I have been forced to say to myself, I must eat my words. I've certainly made factual mistakes and then corrected them. I think that's okay; I'd never write critically about someone just because they said something wrong. It only gets interesting when someone's whole approach to being right or wrong seems broken — when they misuse evidence systematically.
I think the benefits of medical marijuana are often overstated, because medical marijuana attracts attention from people outside the mainstream and because medical marijuana is often a cover for talking about legalisation. But there are bigger fish to fry here than a few marijuana activists over-egging things in a blog post. Recreational drug use is risky, but prohibition is one of the most harmful and least evidence-based areas in the whole of policy. Clumsy prohibition of drugs has created health and criminal harms, both locally and globally, on a huge scale, without clear evidence of benefits to counteract those harms. So if I was going to get cross about people misusing evidence on cannabis, I'd start with the people who ignore the unintended consequences of their policy choices: imprisoning low-level dealers, ruining lives disproportionately, and putting production and distribution into the hands of criminals who inevitably use violence to enforce financial contracts businesses that live outside conventional legal remedies.
When you write critically about misuse of science, people can get angry. I've been sued, smeared, threatened, lied about, all the usual stuff. I'm not sure it's right to say that it feels like heat, once you've been around the track a few times these things start to feel pretty normal. Or rather, the abuse comes to feel like it's part of your professional life, rather than your personal emotional landscape. In the same way, when you're a doctor, sometimes you get, say, a drunk patient shouting at you. That's just part of the job. At the same time you have to be careful not to ignore all criticism. Martin Amis says you need a bulletproof jacket, but just before the bullets hit, take a quick look at what's written on the outside of them, in case it's useful.
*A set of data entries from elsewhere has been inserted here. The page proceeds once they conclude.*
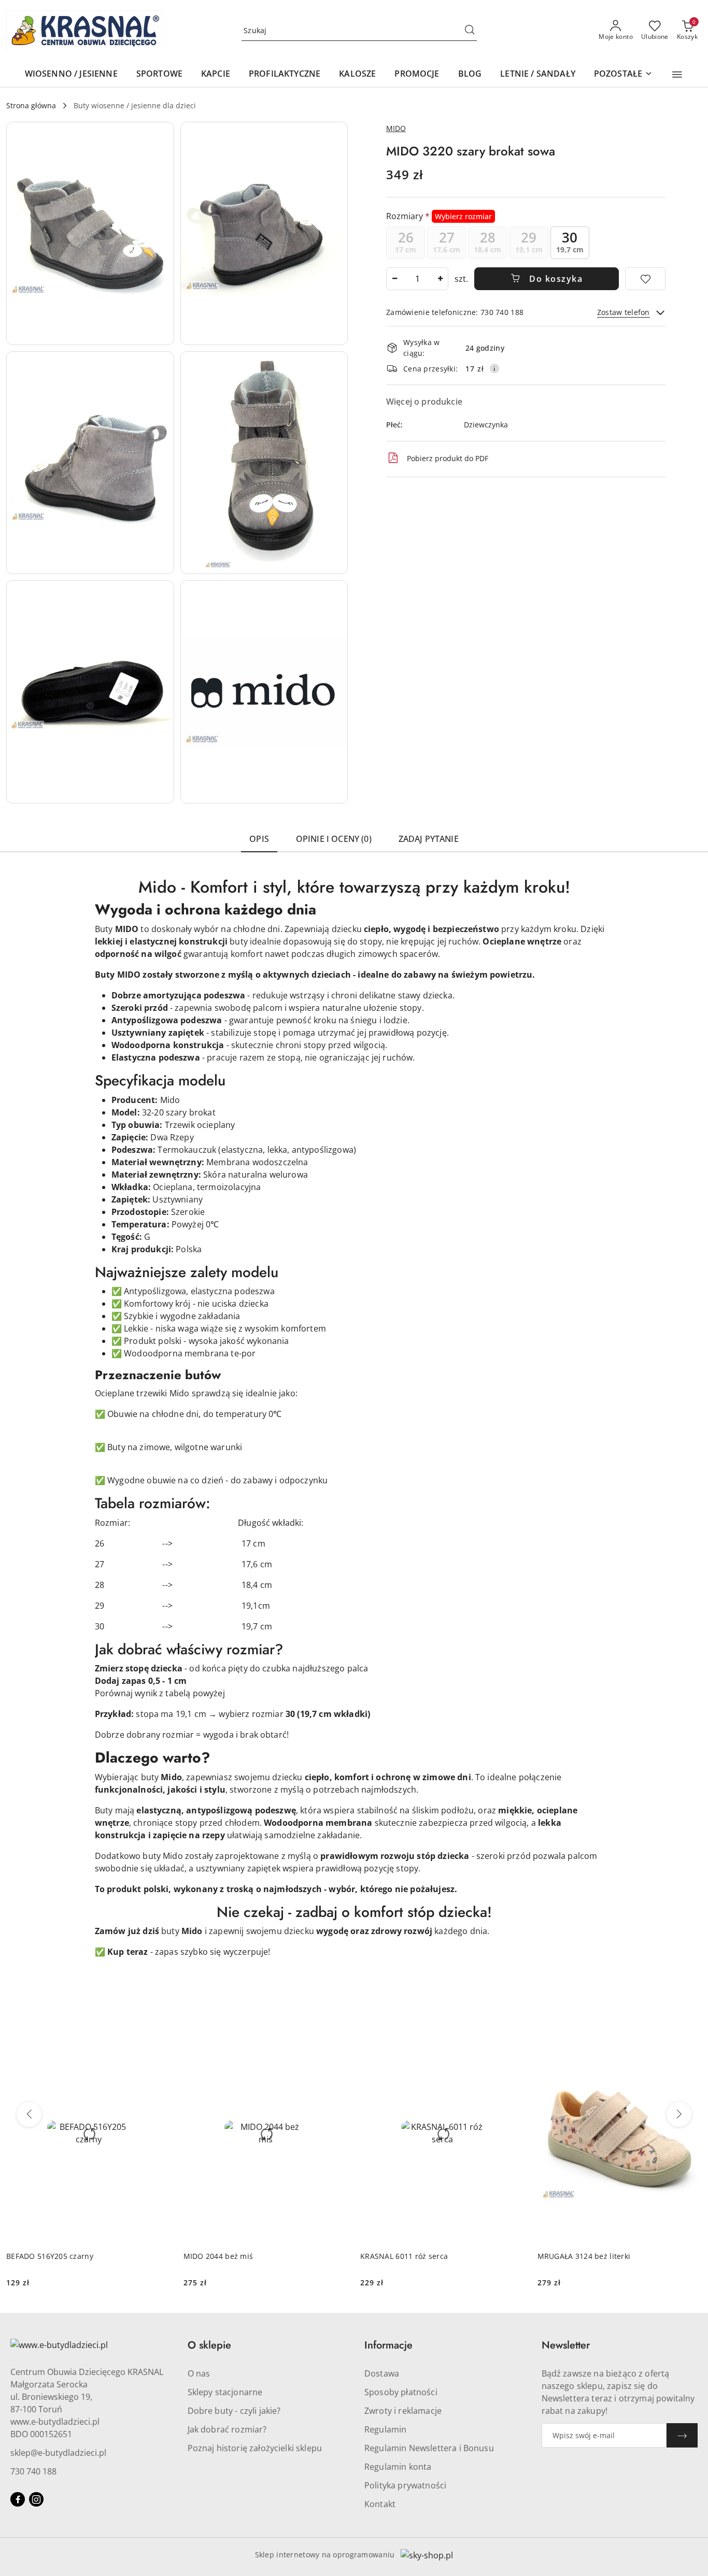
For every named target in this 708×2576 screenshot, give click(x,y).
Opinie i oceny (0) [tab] (334, 839)
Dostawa (381, 2373)
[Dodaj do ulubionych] (645, 278)
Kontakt (379, 2504)
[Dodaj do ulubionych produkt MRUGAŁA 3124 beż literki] (690, 2035)
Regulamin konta (397, 2466)
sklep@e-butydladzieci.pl (58, 2452)
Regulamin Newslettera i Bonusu (429, 2448)
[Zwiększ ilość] (440, 279)
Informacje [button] (388, 2345)
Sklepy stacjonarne (225, 2392)
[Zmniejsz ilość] (394, 279)
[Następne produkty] (679, 2114)
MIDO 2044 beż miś (218, 2256)
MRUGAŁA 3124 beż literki (584, 2256)
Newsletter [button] (566, 2345)
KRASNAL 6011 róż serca (404, 2256)
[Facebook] (17, 2499)
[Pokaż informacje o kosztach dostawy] (494, 368)
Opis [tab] (259, 839)
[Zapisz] (682, 2435)
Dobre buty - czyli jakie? (234, 2410)
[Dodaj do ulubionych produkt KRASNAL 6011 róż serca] (513, 2035)
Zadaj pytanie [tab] (429, 839)
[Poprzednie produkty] (29, 2114)
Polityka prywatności (405, 2485)
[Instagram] (36, 2499)
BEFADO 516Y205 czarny (49, 2256)
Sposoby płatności (400, 2392)
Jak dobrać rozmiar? (227, 2429)
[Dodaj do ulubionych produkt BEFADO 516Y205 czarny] (159, 2035)
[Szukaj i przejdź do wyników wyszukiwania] (469, 30)
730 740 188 (33, 2471)
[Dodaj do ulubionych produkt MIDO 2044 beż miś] (336, 2035)
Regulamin (385, 2429)
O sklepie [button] (209, 2345)
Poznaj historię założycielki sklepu (255, 2448)
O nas (199, 2373)
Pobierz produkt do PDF (447, 458)
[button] (677, 74)
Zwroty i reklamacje (403, 2410)
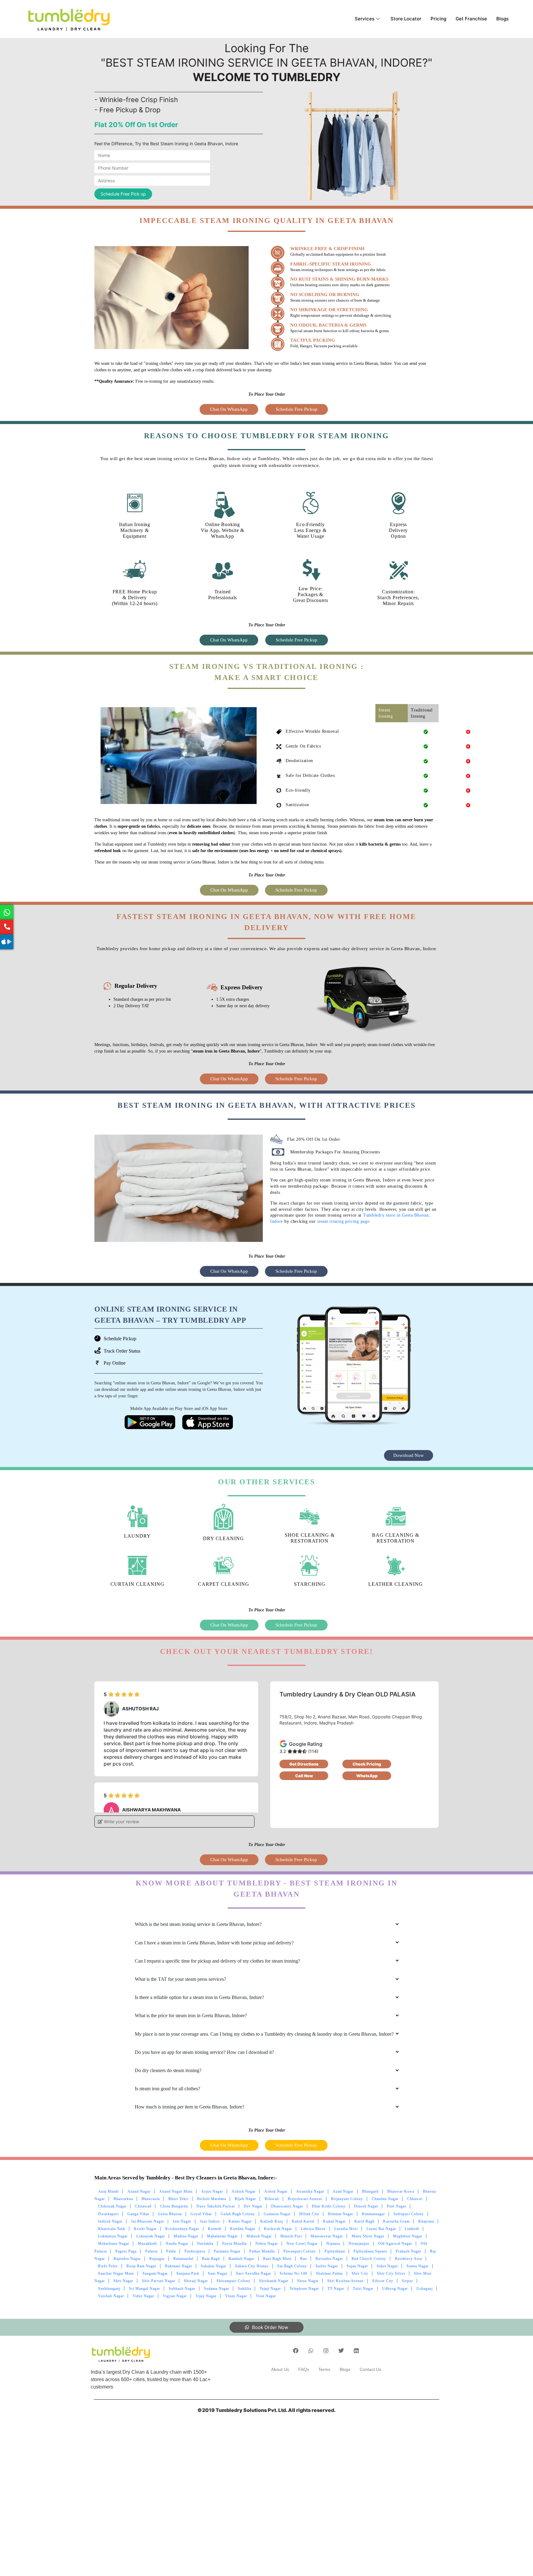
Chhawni (415, 2199)
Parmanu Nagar (227, 2251)
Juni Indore (210, 2221)
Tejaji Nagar (270, 2288)
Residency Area (408, 2259)
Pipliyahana (334, 2251)
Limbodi (412, 2229)
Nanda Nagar (177, 2243)
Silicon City (382, 2281)
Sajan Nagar (357, 2266)
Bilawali (272, 2199)
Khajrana (426, 2221)
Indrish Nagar (110, 2221)
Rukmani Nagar (178, 2266)
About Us (280, 2369)
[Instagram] (326, 2350)
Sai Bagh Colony (292, 2266)
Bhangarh (370, 2191)
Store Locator (405, 19)
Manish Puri (291, 2236)
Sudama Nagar (216, 2288)
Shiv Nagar (123, 2281)
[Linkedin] (356, 2350)
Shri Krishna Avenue (345, 2281)
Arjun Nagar (212, 2191)
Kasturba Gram (396, 2221)
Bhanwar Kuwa (400, 2191)
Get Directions (304, 1764)
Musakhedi (147, 2243)
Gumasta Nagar (277, 2214)
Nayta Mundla (234, 2243)
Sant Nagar (217, 2273)
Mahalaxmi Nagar (222, 2236)
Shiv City (360, 2273)
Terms (324, 2369)
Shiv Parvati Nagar (158, 2281)
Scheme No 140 (293, 2273)
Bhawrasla (151, 2199)
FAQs (303, 2369)
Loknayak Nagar (150, 2236)
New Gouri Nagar (302, 2243)
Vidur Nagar (143, 2296)
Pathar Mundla (262, 2251)
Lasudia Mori (346, 2229)
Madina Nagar (186, 2236)
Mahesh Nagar (259, 2236)
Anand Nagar (139, 2191)
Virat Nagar (266, 2296)
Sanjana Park (187, 2273)
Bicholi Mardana (211, 2199)
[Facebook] (295, 2350)
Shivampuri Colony (233, 2281)
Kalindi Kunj (271, 2221)
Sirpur (407, 2281)
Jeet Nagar (182, 2221)
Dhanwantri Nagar (287, 2206)
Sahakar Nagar (213, 2266)
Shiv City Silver (391, 2273)
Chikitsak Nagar (112, 2206)
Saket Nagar (387, 2266)
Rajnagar (157, 2259)
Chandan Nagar (385, 2199)
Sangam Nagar (155, 2273)
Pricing (438, 19)
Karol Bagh (364, 2221)
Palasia (151, 2251)
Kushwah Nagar (278, 2229)
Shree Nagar (308, 2281)
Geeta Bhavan (170, 2214)
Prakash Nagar (408, 2251)
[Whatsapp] (310, 2350)
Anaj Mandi (108, 2191)
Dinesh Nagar (366, 2206)
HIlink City (309, 2214)
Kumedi (214, 2229)
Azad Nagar (343, 2191)
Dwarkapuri (108, 2214)
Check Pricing (367, 1764)
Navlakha (205, 2243)
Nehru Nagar (266, 2243)
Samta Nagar (418, 2266)
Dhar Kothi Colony (328, 2206)
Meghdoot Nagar (407, 2236)
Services (364, 19)
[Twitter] (341, 2350)
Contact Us (370, 2369)
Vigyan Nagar (175, 2296)
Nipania (333, 2243)
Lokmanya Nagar (113, 2236)
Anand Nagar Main (175, 2191)
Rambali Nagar (241, 2259)
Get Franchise (471, 19)
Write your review (121, 1821)
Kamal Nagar (334, 2221)
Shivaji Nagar (196, 2281)
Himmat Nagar (340, 2214)
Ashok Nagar (275, 2191)
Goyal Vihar (201, 2214)
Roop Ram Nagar (141, 2266)
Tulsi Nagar (363, 2288)
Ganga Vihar (138, 2214)
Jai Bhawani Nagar (147, 2221)
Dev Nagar (253, 2206)
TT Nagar (336, 2288)
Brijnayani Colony (347, 2199)
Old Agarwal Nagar (395, 2243)
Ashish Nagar (244, 2191)
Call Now (304, 1775)
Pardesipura (194, 2251)
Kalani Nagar (240, 2221)
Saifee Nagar (327, 2266)
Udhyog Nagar (395, 2288)
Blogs (502, 19)
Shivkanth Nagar (273, 2281)
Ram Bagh (211, 2259)
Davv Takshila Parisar (215, 2206)
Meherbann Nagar (113, 2243)
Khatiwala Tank (111, 2229)
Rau (303, 2259)
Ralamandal (183, 2259)
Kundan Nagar (242, 2229)
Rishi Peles (108, 2266)
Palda (171, 2251)
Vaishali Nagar (111, 2296)
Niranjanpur (359, 2243)
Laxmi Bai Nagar (381, 2229)
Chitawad (143, 2206)
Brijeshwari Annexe (305, 2199)
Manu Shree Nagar (368, 2236)
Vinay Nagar (236, 2296)
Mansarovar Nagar (327, 2236)
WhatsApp (367, 1775)
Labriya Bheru (313, 2229)
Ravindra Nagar (329, 2259)
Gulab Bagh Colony (238, 2214)
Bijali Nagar (245, 2199)
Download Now (408, 1455)
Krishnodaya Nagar (182, 2229)
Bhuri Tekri (178, 2199)
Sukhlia (244, 2288)
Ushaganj (424, 2288)
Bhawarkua (123, 2199)
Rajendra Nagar (127, 2259)
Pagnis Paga (126, 2251)
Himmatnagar (373, 2214)
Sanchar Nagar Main (116, 2273)
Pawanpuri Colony (299, 2251)
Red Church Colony (369, 2259)
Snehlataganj (109, 2288)
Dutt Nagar (396, 2206)
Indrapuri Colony (409, 2214)
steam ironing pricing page (343, 1221)
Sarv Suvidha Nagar (253, 2273)
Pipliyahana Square (370, 2251)
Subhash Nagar (182, 2288)
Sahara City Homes (252, 2266)
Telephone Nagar (304, 2288)
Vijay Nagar (206, 2296)
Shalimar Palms (329, 2273)
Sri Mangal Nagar (144, 2288)
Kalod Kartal (303, 2221)
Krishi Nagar (145, 2229)
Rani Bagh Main (277, 2259)
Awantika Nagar (310, 2191)
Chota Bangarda (174, 2206)
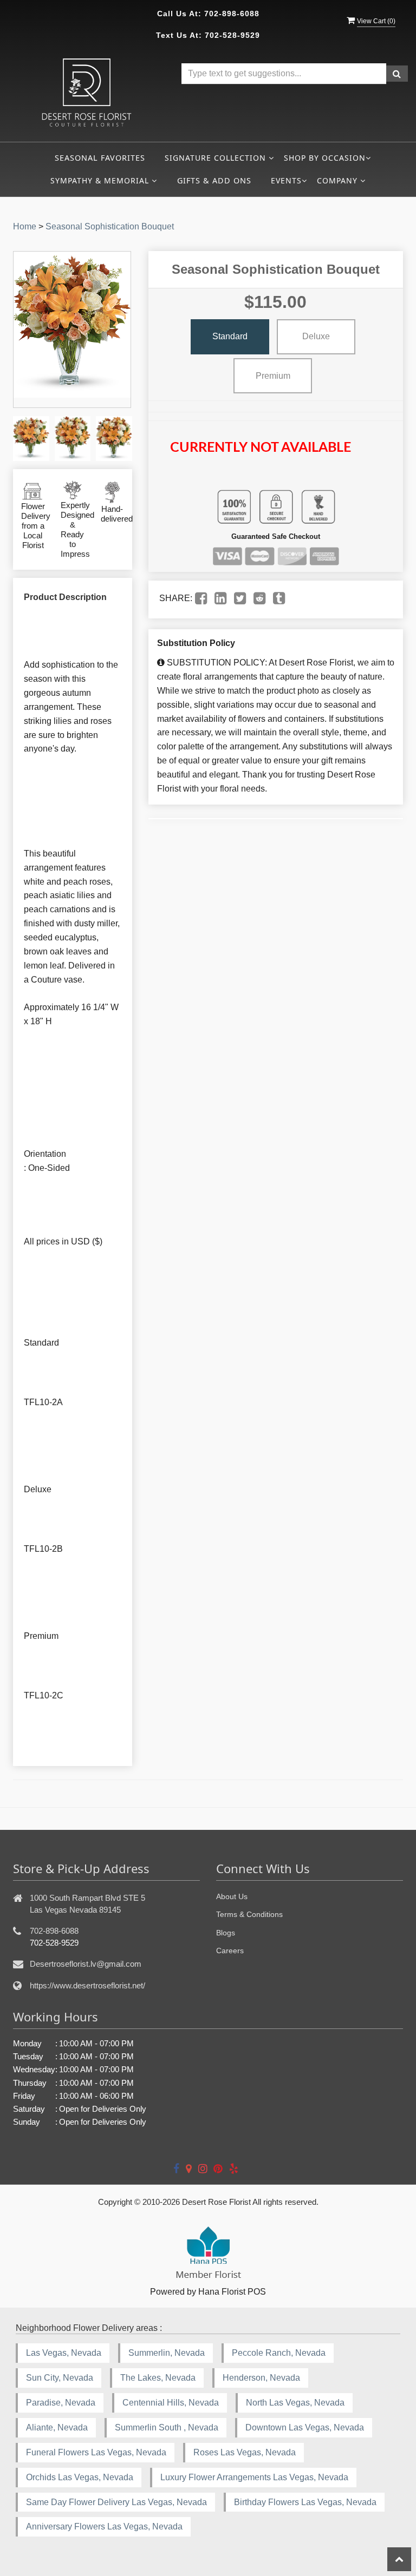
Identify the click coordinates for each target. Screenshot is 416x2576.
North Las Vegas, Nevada (295, 2402)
That's good advice.
My heart constantly leads my head. Science is an approach to specific technical
problems, like "how do you know if this pill works?" Science is not a personal disposition, a character trait, or an emotional stance.
I don't believe in fairies but I'm soppy as anything about real life. As a doctor I've been, I hope, a helpful bystander to some of the biggest moments in strangers' lives: births, deaths, the best and worst news from a scan. People are the miracle. When we love each other and do the right thing, especially when it's difficult, we are amazing.